TEXTE AFFICHÉ:
--

Opel Anvers : "La direction a tenté d'imposer la loi Renault aux syndicats !"

01/06/10 à 14:03 - Mise à jour à 14:03

Source: Trends-Tendances

Un accord-cadre européen a été conclu lundi entre la direction d'Opel et les syndicats. Des négociations difficiles, selon Klaus Franz, président du conseil d'entreprise européen... Prochaine étape : la recherche d'un investisseur. Il existe plusieurs candidats "potentiels", selon le syndicaliste.

Opel Anvers : "La direction a tenté d'imposer la loi Renault aux syndicats !"

© Bloomberg

L'accord-cadre européen, conclu lundi chez Opel en Allemagne, dresse clairement les prochaines étapes à suivre pour l'usine d'Anvers, souligne le syndicaliste allemand Klaus Franz, président du conseil d'entreprise européen. Il rappelle que l'initiative pour trouver un repreneur pour l'usine anversoise est évoquée.

"L'accord de lundi soir comprend un appendice sur Anvers, dans lequel les prochaines démarches qui seront prises pour trouver un investisseur à la fabrique anversoise sont clairement établies", indique Klaus Franz. Les négociations ont été difficiles. La direction a tenté de contraindre les syndicats à accepter la loi Renault. Mais nous avons insisté pour une solution à trouver avec un accord social pour les 1.250 personnes qui quittent le site anversois."

--

AVEC CES INFORMATIONS:
1. D'après l'article sur Opel Anvers, combien de personnes quittent le site anversois ?
2. Poursuivez l'article sur l'usine Opel d'Anvers après sa dernière phrase.
Les lignes qui viennent ensuite proviennent d'une autre source.

DONNÉES DE L'EXERCICE:
--

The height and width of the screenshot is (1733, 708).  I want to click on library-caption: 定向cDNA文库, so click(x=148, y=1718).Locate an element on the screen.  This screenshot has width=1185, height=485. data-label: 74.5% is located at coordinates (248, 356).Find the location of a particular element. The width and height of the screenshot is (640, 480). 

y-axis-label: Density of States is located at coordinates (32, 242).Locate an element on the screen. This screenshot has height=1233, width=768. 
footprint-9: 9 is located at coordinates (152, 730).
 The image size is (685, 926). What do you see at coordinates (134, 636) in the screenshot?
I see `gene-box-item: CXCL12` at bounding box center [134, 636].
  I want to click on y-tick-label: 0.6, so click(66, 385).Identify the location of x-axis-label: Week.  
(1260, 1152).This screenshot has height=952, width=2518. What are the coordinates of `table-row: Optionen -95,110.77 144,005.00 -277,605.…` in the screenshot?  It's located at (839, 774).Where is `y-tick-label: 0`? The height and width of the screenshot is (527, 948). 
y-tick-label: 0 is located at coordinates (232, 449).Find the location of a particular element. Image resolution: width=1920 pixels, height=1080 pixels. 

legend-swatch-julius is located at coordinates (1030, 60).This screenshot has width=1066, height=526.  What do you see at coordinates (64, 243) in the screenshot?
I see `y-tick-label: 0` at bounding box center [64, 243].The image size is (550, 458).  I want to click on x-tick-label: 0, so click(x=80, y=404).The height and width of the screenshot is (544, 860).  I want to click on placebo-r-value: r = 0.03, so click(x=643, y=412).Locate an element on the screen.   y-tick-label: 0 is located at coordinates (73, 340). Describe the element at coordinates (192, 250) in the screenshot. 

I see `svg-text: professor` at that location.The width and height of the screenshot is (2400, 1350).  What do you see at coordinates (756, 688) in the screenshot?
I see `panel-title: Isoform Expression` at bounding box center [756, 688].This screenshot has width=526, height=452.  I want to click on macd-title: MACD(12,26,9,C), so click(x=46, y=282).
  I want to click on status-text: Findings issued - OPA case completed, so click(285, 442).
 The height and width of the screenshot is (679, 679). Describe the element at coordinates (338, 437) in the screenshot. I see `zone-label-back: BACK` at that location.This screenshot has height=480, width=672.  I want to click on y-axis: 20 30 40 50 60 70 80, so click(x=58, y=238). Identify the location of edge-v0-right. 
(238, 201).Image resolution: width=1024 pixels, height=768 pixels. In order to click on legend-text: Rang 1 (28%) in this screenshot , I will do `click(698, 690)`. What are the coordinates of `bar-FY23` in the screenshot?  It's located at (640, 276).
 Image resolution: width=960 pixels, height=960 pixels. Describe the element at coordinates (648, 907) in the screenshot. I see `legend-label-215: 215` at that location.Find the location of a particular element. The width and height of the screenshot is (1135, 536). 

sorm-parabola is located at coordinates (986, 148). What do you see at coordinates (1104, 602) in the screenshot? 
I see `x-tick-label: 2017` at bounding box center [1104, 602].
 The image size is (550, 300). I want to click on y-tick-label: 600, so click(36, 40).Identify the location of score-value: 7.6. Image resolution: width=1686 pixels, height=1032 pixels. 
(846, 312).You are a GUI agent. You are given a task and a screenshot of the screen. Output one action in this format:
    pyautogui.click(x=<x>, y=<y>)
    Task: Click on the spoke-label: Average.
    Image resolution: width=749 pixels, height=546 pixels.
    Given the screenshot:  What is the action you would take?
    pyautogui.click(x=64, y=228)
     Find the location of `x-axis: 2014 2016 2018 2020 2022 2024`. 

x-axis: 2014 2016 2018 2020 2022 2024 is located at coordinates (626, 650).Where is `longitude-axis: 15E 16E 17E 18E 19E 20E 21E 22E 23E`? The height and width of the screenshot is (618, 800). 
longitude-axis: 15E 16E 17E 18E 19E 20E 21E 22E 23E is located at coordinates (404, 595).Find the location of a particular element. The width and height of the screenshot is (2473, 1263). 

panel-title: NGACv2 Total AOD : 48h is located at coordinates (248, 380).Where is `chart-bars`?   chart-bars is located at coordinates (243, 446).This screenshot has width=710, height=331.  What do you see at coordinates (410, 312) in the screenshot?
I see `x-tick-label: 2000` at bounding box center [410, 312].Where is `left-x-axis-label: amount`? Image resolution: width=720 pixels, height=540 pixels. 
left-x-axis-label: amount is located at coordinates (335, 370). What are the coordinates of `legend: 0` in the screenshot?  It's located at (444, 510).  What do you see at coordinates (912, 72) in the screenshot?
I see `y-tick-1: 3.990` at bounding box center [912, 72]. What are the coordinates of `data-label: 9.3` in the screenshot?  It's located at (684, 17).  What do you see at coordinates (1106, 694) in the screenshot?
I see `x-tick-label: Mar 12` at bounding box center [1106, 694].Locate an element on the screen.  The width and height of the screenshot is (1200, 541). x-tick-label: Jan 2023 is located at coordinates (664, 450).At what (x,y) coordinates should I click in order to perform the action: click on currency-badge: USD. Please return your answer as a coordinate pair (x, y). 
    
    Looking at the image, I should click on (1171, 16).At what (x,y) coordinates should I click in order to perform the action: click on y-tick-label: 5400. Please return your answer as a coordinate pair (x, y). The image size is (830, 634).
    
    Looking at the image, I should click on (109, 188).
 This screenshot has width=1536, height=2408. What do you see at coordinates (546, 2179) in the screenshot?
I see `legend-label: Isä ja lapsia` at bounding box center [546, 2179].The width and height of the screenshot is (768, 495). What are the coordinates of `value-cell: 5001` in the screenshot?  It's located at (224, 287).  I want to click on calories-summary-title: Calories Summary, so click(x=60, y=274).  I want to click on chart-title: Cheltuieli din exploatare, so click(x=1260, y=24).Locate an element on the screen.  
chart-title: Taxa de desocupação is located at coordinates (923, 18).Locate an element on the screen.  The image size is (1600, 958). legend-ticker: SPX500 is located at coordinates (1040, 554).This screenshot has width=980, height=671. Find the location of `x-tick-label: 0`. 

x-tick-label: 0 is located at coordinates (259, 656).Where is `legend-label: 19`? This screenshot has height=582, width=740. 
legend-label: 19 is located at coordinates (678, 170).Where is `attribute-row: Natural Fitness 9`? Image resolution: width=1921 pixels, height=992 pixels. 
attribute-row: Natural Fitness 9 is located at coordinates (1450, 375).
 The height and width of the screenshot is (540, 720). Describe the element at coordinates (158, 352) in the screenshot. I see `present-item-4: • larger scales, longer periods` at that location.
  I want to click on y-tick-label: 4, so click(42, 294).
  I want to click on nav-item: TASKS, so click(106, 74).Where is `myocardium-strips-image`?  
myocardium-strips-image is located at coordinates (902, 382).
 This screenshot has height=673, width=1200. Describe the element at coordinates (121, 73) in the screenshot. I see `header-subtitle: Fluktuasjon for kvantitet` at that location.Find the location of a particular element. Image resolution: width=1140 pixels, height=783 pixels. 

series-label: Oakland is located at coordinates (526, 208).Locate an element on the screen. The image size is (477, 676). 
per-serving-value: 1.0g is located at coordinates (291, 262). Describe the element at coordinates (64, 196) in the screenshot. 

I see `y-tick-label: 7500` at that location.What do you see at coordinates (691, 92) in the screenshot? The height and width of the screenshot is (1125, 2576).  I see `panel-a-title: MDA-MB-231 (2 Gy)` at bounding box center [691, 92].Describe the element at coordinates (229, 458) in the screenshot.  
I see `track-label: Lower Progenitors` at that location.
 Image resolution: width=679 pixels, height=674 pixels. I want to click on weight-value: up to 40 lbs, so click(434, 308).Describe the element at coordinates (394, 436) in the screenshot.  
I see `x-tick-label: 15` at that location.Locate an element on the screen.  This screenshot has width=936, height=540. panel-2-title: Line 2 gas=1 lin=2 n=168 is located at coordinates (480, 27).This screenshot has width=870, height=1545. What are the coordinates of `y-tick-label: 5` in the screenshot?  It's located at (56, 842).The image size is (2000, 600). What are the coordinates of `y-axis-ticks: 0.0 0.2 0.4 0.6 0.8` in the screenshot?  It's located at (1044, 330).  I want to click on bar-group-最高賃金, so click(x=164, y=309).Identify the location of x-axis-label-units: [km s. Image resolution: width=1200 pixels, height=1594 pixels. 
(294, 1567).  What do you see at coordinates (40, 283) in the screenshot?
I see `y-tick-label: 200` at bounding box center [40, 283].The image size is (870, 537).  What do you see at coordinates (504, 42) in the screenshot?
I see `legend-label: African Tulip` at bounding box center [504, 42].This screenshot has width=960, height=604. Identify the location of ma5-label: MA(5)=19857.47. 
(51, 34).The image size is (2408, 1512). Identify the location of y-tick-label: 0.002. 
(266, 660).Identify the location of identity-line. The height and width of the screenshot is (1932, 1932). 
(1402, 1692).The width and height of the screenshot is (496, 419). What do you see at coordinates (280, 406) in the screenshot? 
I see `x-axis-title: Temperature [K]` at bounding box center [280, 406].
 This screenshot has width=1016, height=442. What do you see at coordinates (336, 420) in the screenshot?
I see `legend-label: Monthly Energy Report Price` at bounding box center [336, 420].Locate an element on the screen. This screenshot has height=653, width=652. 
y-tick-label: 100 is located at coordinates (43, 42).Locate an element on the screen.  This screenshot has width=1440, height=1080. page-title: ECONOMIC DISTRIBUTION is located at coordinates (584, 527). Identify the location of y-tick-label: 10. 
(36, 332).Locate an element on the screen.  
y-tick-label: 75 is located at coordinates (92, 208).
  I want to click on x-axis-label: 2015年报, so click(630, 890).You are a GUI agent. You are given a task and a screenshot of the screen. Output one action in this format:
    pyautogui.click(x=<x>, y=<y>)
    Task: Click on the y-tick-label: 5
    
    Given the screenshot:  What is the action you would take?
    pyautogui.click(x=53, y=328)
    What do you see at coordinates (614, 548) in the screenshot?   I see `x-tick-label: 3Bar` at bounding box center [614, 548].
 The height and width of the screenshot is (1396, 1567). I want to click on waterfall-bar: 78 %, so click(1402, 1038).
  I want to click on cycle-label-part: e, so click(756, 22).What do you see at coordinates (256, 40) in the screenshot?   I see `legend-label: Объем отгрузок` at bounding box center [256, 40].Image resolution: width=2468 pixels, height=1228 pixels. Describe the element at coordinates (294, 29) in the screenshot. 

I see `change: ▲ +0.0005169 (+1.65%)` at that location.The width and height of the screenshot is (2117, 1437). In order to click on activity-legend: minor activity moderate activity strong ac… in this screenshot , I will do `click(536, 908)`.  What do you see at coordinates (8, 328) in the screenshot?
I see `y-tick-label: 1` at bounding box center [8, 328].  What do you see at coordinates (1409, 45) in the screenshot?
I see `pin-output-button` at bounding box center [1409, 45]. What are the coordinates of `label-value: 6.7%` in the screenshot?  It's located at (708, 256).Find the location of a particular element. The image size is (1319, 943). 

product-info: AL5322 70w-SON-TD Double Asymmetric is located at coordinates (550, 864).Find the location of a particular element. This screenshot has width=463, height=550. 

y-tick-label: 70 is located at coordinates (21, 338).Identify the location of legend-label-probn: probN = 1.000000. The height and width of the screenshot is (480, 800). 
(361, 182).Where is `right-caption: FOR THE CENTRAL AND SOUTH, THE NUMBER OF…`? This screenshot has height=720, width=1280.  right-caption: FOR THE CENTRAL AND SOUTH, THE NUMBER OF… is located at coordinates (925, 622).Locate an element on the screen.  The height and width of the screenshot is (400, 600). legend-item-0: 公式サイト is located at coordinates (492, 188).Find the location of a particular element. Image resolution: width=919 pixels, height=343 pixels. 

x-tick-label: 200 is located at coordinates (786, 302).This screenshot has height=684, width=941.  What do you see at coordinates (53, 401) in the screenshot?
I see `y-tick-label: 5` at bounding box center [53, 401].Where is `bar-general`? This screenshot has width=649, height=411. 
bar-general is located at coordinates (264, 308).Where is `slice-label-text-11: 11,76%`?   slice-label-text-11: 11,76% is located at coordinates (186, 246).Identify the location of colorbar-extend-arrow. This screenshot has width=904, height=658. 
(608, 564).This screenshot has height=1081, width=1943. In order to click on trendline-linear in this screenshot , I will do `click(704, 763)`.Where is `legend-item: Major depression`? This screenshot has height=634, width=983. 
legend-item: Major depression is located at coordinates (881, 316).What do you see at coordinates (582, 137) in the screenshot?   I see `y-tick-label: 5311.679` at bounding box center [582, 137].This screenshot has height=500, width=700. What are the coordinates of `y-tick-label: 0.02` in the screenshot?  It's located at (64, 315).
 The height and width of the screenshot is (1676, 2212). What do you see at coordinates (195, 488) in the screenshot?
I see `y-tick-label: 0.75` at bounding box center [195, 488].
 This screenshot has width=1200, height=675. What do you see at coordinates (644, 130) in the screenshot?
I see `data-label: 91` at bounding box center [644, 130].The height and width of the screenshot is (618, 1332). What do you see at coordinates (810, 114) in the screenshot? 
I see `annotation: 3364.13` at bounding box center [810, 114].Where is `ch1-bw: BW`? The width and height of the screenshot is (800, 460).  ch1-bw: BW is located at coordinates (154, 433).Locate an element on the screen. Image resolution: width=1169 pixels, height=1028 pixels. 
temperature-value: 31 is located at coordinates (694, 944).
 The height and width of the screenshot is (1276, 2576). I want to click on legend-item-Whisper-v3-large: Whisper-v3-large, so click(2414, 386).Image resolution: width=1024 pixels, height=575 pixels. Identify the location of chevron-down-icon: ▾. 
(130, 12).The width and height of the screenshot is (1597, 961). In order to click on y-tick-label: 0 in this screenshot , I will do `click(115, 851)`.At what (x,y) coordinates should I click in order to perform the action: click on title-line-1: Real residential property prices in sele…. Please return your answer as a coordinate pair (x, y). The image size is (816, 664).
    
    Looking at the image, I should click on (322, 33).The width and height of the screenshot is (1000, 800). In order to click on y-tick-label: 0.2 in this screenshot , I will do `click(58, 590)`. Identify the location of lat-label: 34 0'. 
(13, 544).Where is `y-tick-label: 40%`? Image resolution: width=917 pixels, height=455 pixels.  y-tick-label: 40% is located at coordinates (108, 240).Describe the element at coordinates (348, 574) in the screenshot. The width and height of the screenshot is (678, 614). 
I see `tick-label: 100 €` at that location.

--

RÉSULTATS DES TÂCHES:
1. 1.250 personnes.

2.
Prochaine étape : "Se concentrer sur la recherche d'un investisseur. Il y a plusieurs investisseurs potentiels. Nous allons nous concerter étroitement sur ce point avec Kris Peeters, le ministre-président flamand."

La date de fermeture annoncée pour l'usine reste officiellement fixée au 30 juin. Rudi Kennes (FGTB) plaide pour que cette échéance soit repoussée, dans les plus brefs délais, au 31 décembre : "Nous devons lever sur ce point toute inquiétude. Nick Reilly, patron d'Opel, l'a certes confirmée, mais ce n'est pas encore couché sur le papier. Cela doit se faire au cours d'un conseil d'entreprise extraordinaire à Anvers."